• [What is needed] Output the listing below in full, exactly as written.

"""

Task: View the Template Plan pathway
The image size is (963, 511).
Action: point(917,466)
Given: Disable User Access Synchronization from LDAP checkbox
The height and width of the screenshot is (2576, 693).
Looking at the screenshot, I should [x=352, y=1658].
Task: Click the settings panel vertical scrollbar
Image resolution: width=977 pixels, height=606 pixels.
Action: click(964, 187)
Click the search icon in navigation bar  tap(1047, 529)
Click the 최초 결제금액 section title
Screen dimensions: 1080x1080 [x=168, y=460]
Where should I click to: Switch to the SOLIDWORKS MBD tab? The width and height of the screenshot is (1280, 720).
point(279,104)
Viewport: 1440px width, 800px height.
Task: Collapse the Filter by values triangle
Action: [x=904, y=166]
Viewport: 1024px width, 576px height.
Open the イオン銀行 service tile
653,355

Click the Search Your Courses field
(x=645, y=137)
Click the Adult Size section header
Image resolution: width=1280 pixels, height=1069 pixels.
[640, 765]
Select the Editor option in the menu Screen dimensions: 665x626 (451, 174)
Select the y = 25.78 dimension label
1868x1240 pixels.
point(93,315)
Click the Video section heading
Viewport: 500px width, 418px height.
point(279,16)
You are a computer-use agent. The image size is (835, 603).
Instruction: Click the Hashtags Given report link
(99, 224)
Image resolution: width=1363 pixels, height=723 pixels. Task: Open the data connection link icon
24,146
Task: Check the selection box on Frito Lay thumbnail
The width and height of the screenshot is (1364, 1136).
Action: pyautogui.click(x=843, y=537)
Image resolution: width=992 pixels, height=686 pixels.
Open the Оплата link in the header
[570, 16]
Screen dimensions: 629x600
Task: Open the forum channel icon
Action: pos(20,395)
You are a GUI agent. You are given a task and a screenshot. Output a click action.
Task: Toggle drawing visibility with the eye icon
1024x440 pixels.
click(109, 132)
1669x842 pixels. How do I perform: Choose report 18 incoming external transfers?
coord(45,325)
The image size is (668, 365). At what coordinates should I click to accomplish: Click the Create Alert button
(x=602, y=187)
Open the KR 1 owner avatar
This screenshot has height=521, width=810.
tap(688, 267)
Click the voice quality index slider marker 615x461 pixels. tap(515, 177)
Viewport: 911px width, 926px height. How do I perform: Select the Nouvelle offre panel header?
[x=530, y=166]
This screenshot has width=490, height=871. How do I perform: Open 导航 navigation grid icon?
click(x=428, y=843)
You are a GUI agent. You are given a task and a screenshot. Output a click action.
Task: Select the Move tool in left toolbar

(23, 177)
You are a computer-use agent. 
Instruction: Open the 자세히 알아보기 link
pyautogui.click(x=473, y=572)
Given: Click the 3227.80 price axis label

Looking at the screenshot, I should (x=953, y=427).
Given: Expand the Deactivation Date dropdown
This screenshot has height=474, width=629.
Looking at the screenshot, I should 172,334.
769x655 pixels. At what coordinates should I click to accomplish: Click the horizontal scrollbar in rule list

"""

• [Result for this task]
Task: View the Template Plan pathway
The image size is (963, 511).
Action: point(917,466)
Given: Disable User Access Synchronization from LDAP checkbox
The height and width of the screenshot is (2576, 693).
Looking at the screenshot, I should [x=352, y=1658].
Task: Click the settings panel vertical scrollbar
Image resolution: width=977 pixels, height=606 pixels.
Action: click(964, 187)
Click the search icon in navigation bar  tap(1047, 529)
Click the 최초 결제금액 section title
Screen dimensions: 1080x1080 [x=168, y=460]
Where should I click to: Switch to the SOLIDWORKS MBD tab? The width and height of the screenshot is (1280, 720).
point(279,104)
Viewport: 1440px width, 800px height.
Task: Collapse the Filter by values triangle
Action: [x=904, y=166]
Viewport: 1024px width, 576px height.
Open the イオン銀行 service tile
653,355

Click the Search Your Courses field
(x=645, y=137)
Click the Adult Size section header
Image resolution: width=1280 pixels, height=1069 pixels.
[640, 765]
Select the Editor option in the menu Screen dimensions: 665x626 (451, 174)
Select the y = 25.78 dimension label
1868x1240 pixels.
point(93,315)
Click the Video section heading
Viewport: 500px width, 418px height.
point(279,16)
You are a computer-use agent. The image size is (835, 603).
Instruction: Click the Hashtags Given report link
(99, 224)
Image resolution: width=1363 pixels, height=723 pixels. Task: Open the data connection link icon
24,146
Task: Check the selection box on Frito Lay thumbnail
The width and height of the screenshot is (1364, 1136).
Action: pyautogui.click(x=843, y=537)
Image resolution: width=992 pixels, height=686 pixels.
Open the Оплата link in the header
[570, 16]
Screen dimensions: 629x600
Task: Open the forum channel icon
Action: pos(20,395)
You are a GUI agent. You are given a task and a screenshot. Output a click action.
Task: Toggle drawing visibility with the eye icon
1024x440 pixels.
click(109, 132)
1669x842 pixels. How do I perform: Choose report 18 incoming external transfers?
coord(45,325)
The image size is (668, 365). At what coordinates should I click to accomplish: Click the Create Alert button
(x=602, y=187)
Open the KR 1 owner avatar
This screenshot has height=521, width=810.
tap(688, 267)
Click the voice quality index slider marker 615x461 pixels. tap(515, 177)
Viewport: 911px width, 926px height. How do I perform: Select the Nouvelle offre panel header?
[x=530, y=166]
This screenshot has width=490, height=871. How do I perform: Open 导航 navigation grid icon?
click(x=428, y=843)
You are a GUI agent. You are given a task and a screenshot. Output a click action.
Task: Select the Move tool in left toolbar

(23, 177)
You are a computer-use agent. 
Instruction: Open the 자세히 알아보기 link
pyautogui.click(x=473, y=572)
Given: Click the 3227.80 price axis label

Looking at the screenshot, I should (x=953, y=427).
Given: Expand the Deactivation Date dropdown
This screenshot has height=474, width=629.
Looking at the screenshot, I should 172,334.
769x655 pixels. At what coordinates should I click to accomplish: Click the horizontal scrollbar in rule list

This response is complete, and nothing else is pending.